The attribute is a secondary part of the sentence which denotes the quality of a person or thing expressed by a noun (or pronoun) in any of its function in the sentence.
An attribute may be expressed by:
- An adjective:
- an adjective used as an attribute usually precedes the head-noun.
E.g. A little, round clock ticked solemnly.
- an adjective with suffixes –able, –ible derived from verbs are placed in post-position (owing to the predicative character)
E.g. It is the only thing notable.
NOTE: the adjective possible (which isn’t derived from the verb has the same predicative force: It’s the only situation possible)
- an adjective used as an attribute to a pronoun
- I’d like to have something interesting to read.
- an adjective which has the prefix a-, such as alive, awake, asleep, afraid follows the head-noun
- I’m the most happy man alive.
A participle. Then it may stand before the head-noun, but usually is placed in the post-position in the function of detached attribute:
I see trees laden with ripening fruit.
A pronoun.
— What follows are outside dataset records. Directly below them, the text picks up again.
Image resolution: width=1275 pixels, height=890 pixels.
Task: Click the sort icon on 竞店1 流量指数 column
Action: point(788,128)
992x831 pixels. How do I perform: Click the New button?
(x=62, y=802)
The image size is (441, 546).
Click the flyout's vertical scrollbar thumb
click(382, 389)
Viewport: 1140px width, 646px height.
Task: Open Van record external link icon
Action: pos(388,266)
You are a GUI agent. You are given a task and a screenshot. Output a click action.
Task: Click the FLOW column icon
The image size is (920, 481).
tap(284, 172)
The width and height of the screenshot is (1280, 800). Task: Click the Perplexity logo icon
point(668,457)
Then it is placed before the head-noun which it modifies:
Her face was close to the window pane.
A numeral:
Two or three days went by.
A noun in the possessive case. The it precedes the head-noun it modifies:
There were no words for Caleb’s emotion.
An adjectived noun:
It was a delicious winter night.
A noun (or a pronoun) with a preposition (a prepositional phrase), which usually follows the head-noun it modifies:
The bough of an apple-tree below the window was broken.
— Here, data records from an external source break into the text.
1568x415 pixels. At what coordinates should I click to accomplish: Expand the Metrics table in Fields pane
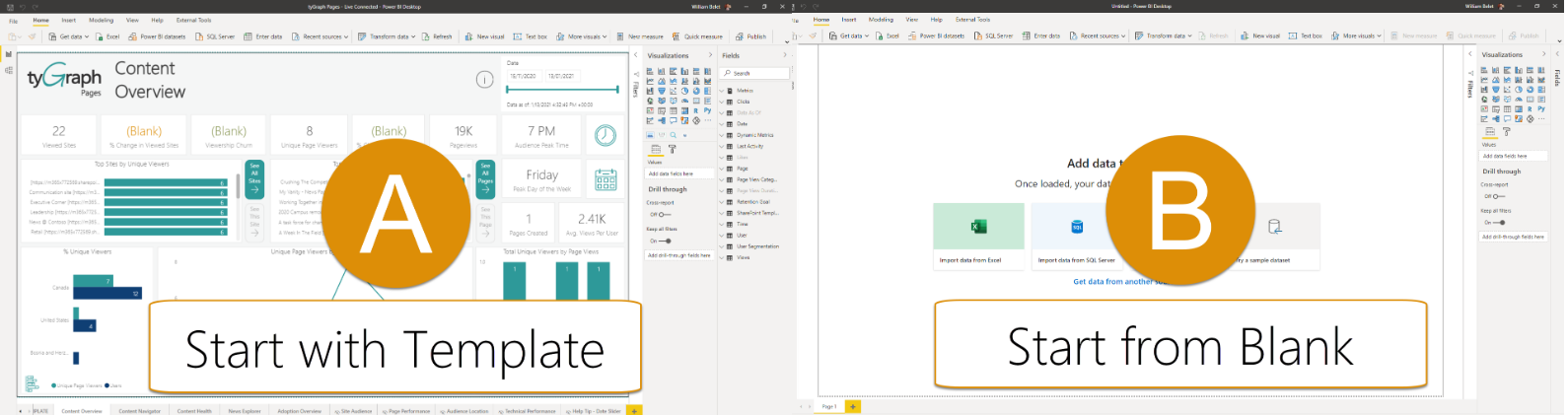[745, 91]
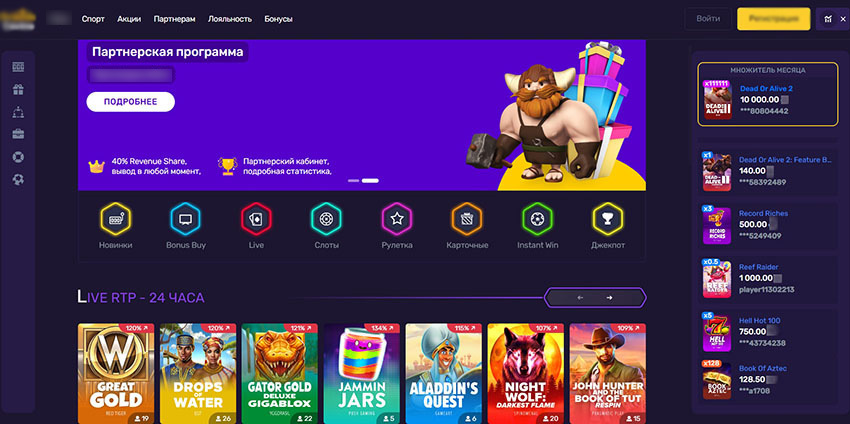Switch to the first banner slide indicator
850x424 pixels.
click(353, 181)
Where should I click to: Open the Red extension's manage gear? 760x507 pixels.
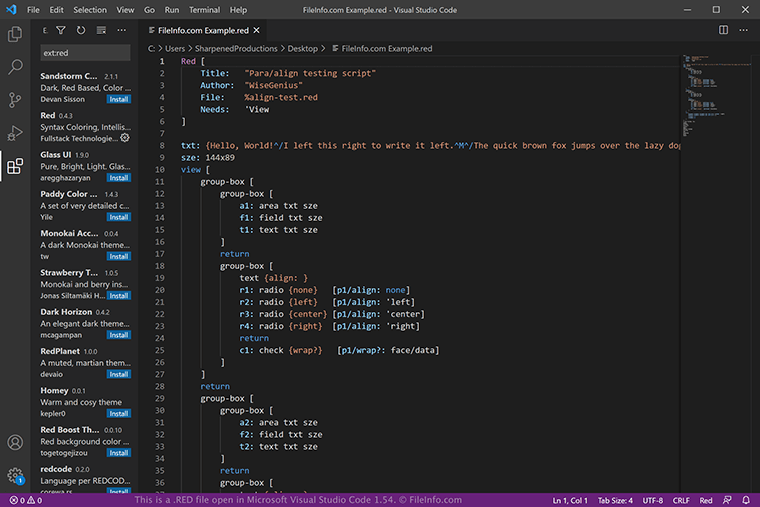pos(125,137)
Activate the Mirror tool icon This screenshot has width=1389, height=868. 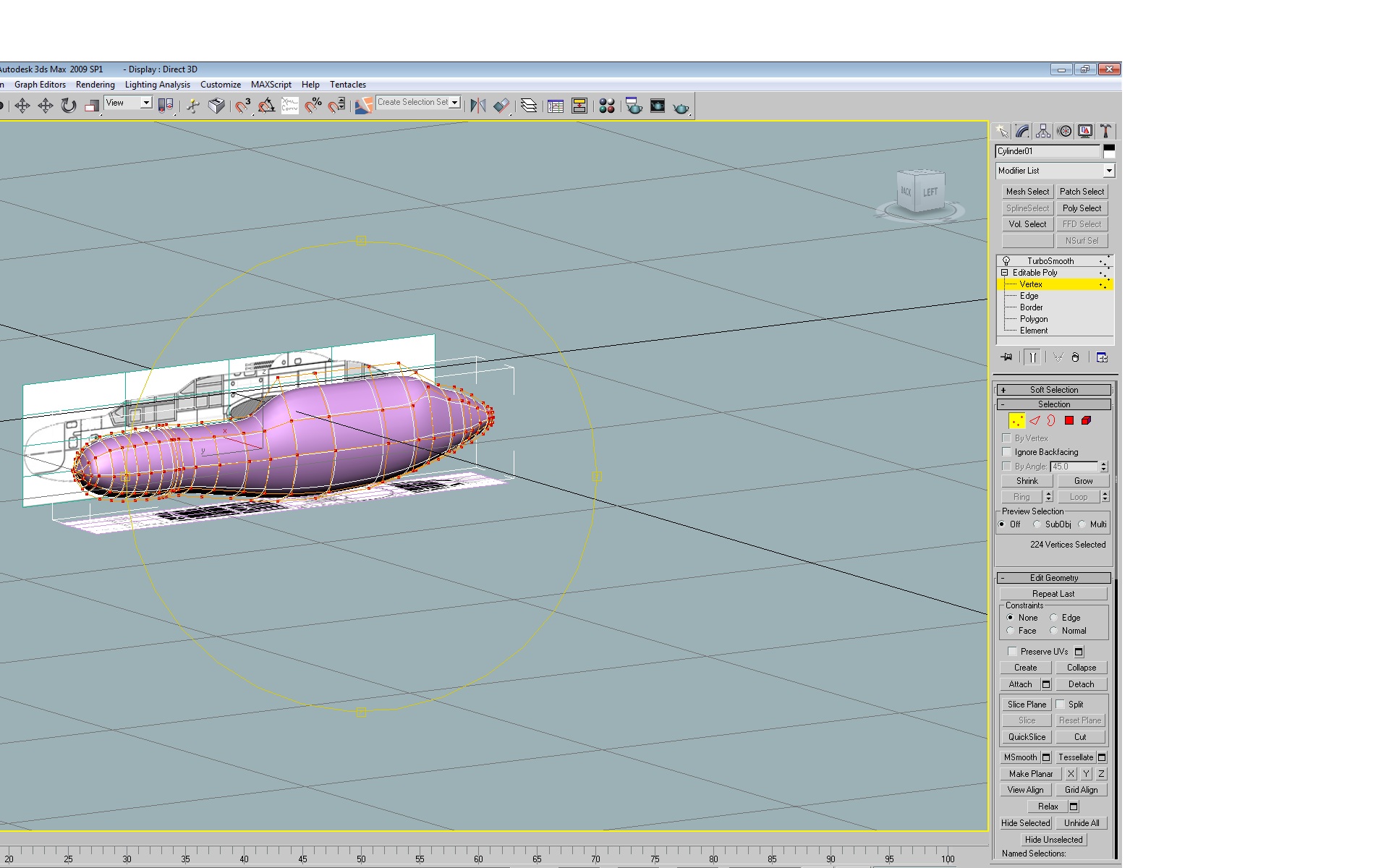tap(477, 106)
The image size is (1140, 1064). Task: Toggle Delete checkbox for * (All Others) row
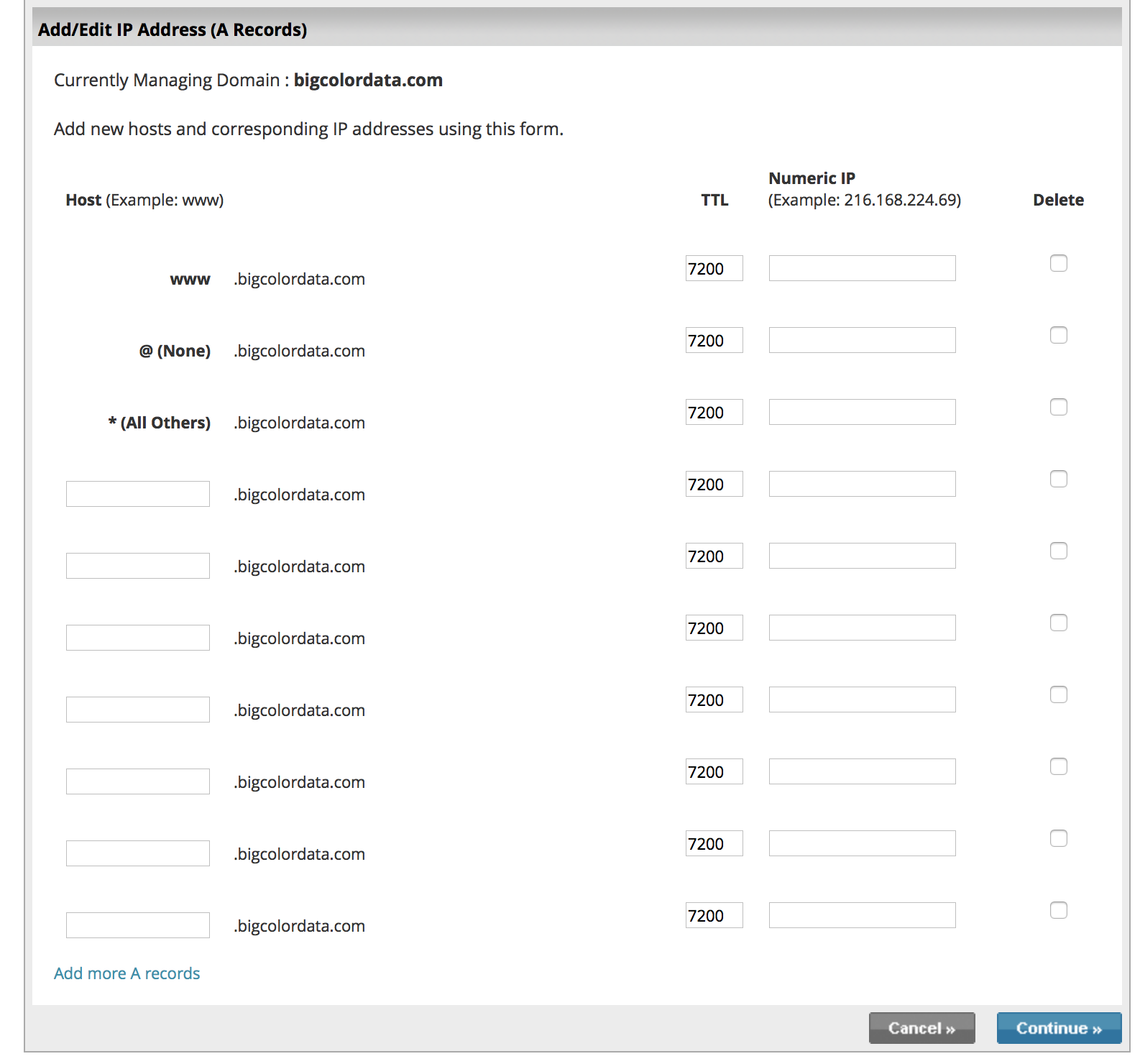click(x=1058, y=407)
An attributive group of words ( usu. precedes the noun it modifies):
John was of the look-before-you-leap, the think-before-you-speak sort.
An infinitive. Then it follows the head-noun:
There’s only one thing to be done.
A gerund with a preposition, which follows the head-noun:
The pleasure of seeing her again was intensified extraordinary by the welcome in his eyes.
An adverb, which follows the head-noun:
There came the sound of a motor-car in the little street below.
A Complex Attribute (i.e. an infinitival/a gerundial complex or a complex introduced by the preposition with):
He spread a rug for his wife to sit on.
The Apposition
The apposition is a special kind of attribute expressed by a noun (sometimes a pronoun), which denotes the same person or thing as the head-noun.
There are two kinds of appositions: a detached (loose) apposition and an undetached (close) apposition.
- a detached (loose) apposition (обособленное приложение) follows the head-noun in a rather loose connection and has the farce of a descriptive attribute. It may modify a common noun, a proper noun and sometimes a pronoun:
- All over the wall below his window white jessamine was in flower – stars, not only in the sky. (Galsworthy)
- She was dressed in grey, the colour of pigeon’s feathers. (Galsworthy)
- an undetached (close) apposition enters into such close relation with its head-noun that they form a group with one stress. The head-noun is often a proper noun, the name of a person. Then the apposition denotes a rank, profession, relationship, etc.
The undetached/close apposition precedes the head-noun (e.g. Aunt Augusta, Colonel Green, Doctor Manson, etc.), except in some phraseological combinations where the apposition follows the head-noun: e.g. William the Conqueror
In geographical names the apposition follows the head-noun and the stress is on the apposition: The River Thames, Lake Leman, Mount Everest, etc.